35 Years Ago: Neil Young’s ‘Decade’ Album Released
In a way, Neil Young’s ‘Decade’ – the three-LP, career-spanning retrospective that came out on October 28, 1977 – was rock’s first box set.
Before ‘Decade,’ which gathered songs from Young’s early days with Buffalo Springfield through his most recent solo album, compilations were basically greatest-hits sets that collected a dozen or so of an artist’s most popular cuts. The ‘Decade’ set wanted to tell a story. In essence, it’s a musical biography.
Starting with ‘Down to the Wire,’ a previously unreleased Buffalo Springfield song (how many best-of albums do that?), ‘Decade’ traced Young’s development over his first 10 years. In addition to key album tracks (‘Down by the River,’ ‘Cortez the Killer’) and singles (‘Cinnamon Girl,’ ‘Heart of Gold’), the album included songs Young recorded with both Crazy Horse and Crosby, Stills & Nash, live tracks and several unreleased songs and mixes.
‘Decade’ remains Young’s sturdiest compilation, even though it covers less than a quarter of his career.

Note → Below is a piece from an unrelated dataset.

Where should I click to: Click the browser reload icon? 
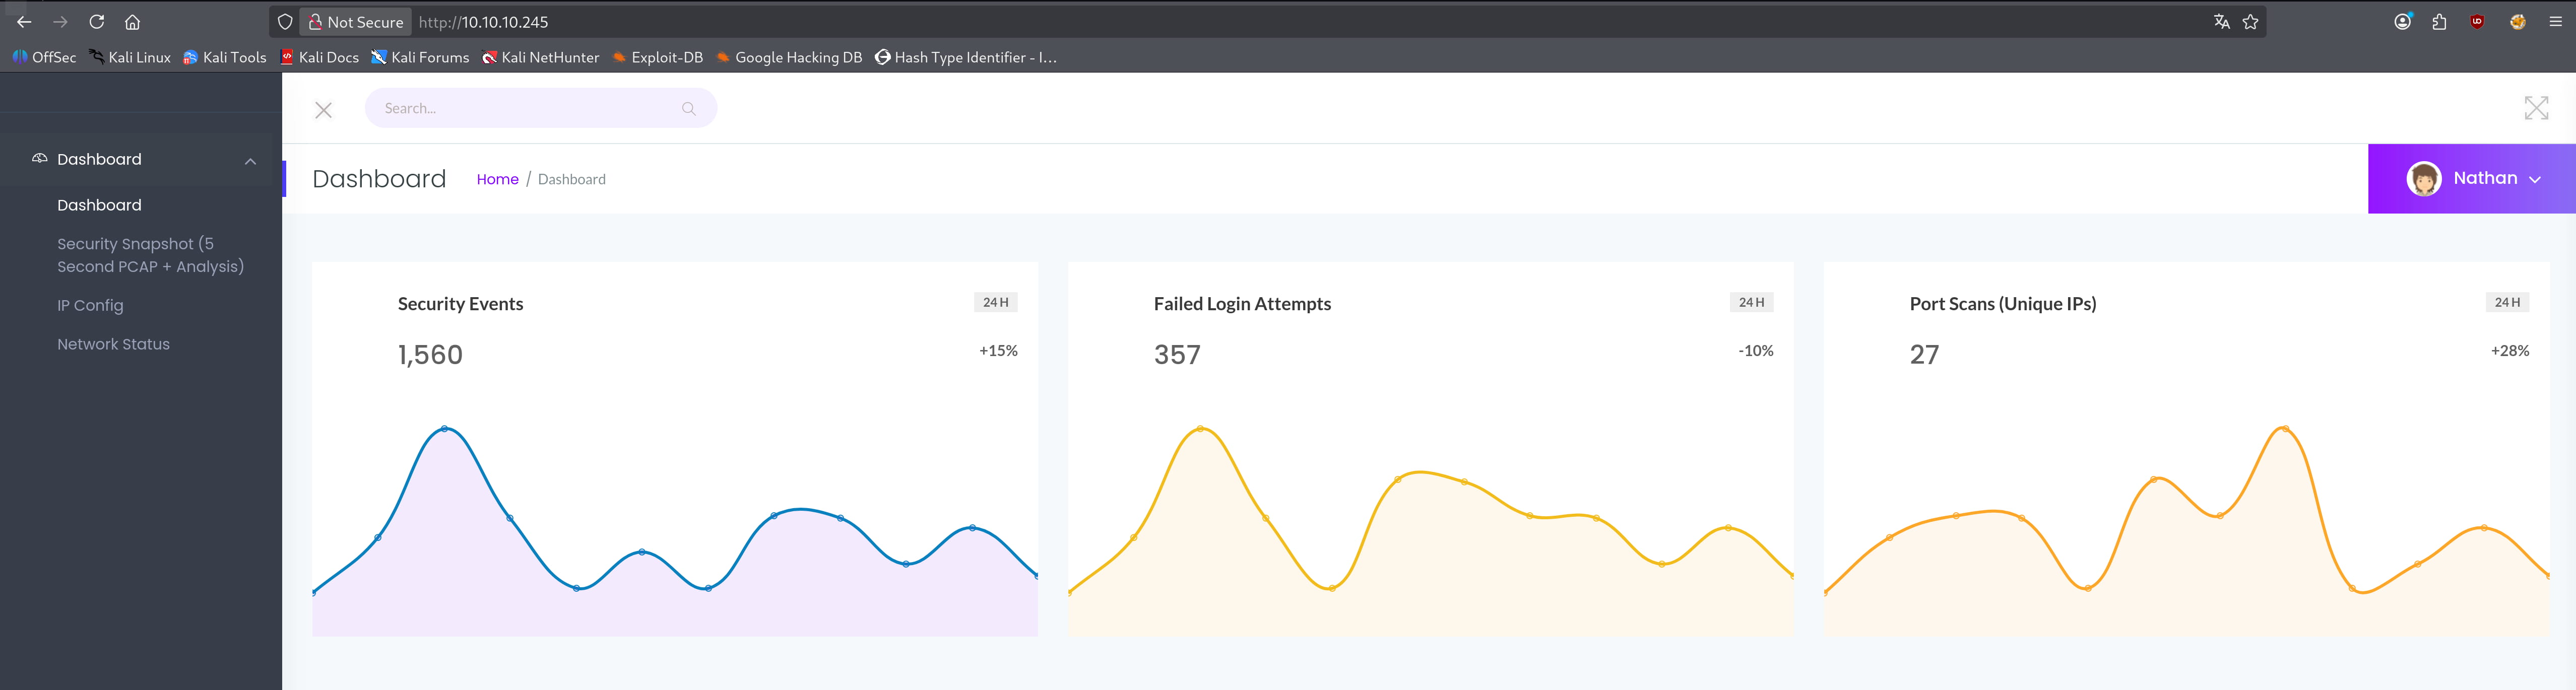click(96, 22)
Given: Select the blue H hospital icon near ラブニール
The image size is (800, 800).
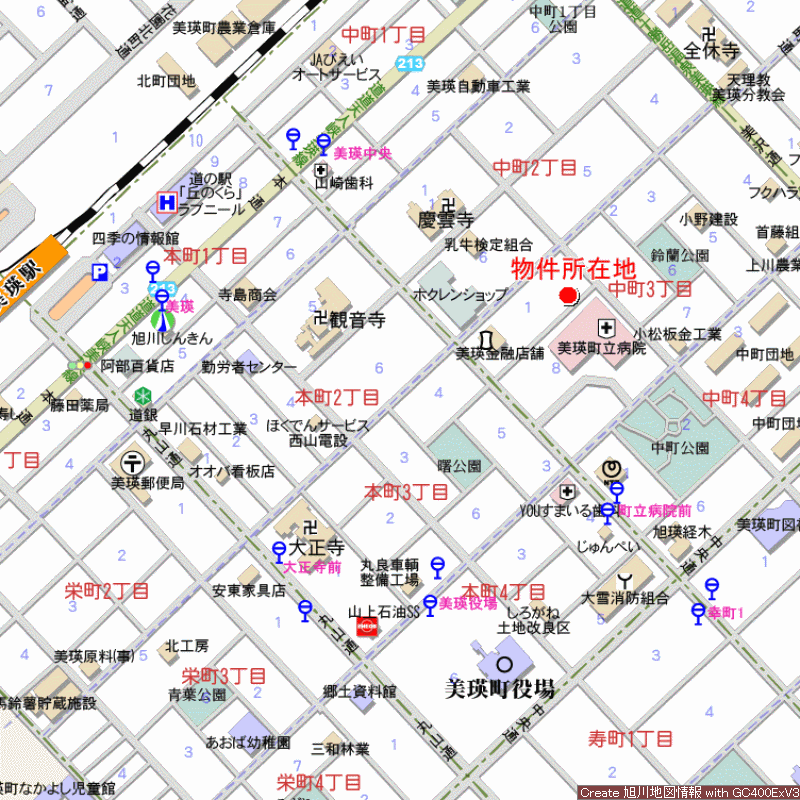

Some of the songs aren’t available anywhere else, like a live B-side version of ‘Sugar Mountain,’ an edited ‘Soldier’ (from the otherwise dismal ‘Journey Through the Past’) and a more scorching take of the ‘American Stars ‘N Bars’’ favorite, ‘Like a Hurricane.’
Young handpicked the songs included on ‘Decade,’ which, for the most part, chronicled every step of his career at that point (all but a couple of his solo albums were represented). His current ‘Archives’ series – which so far has yielded only one collection that stops at 1972 – will eventually replace ‘Decade’ as Young’s definitive history. But for 30 years it’s served as the most meticulous document of his most fertile period.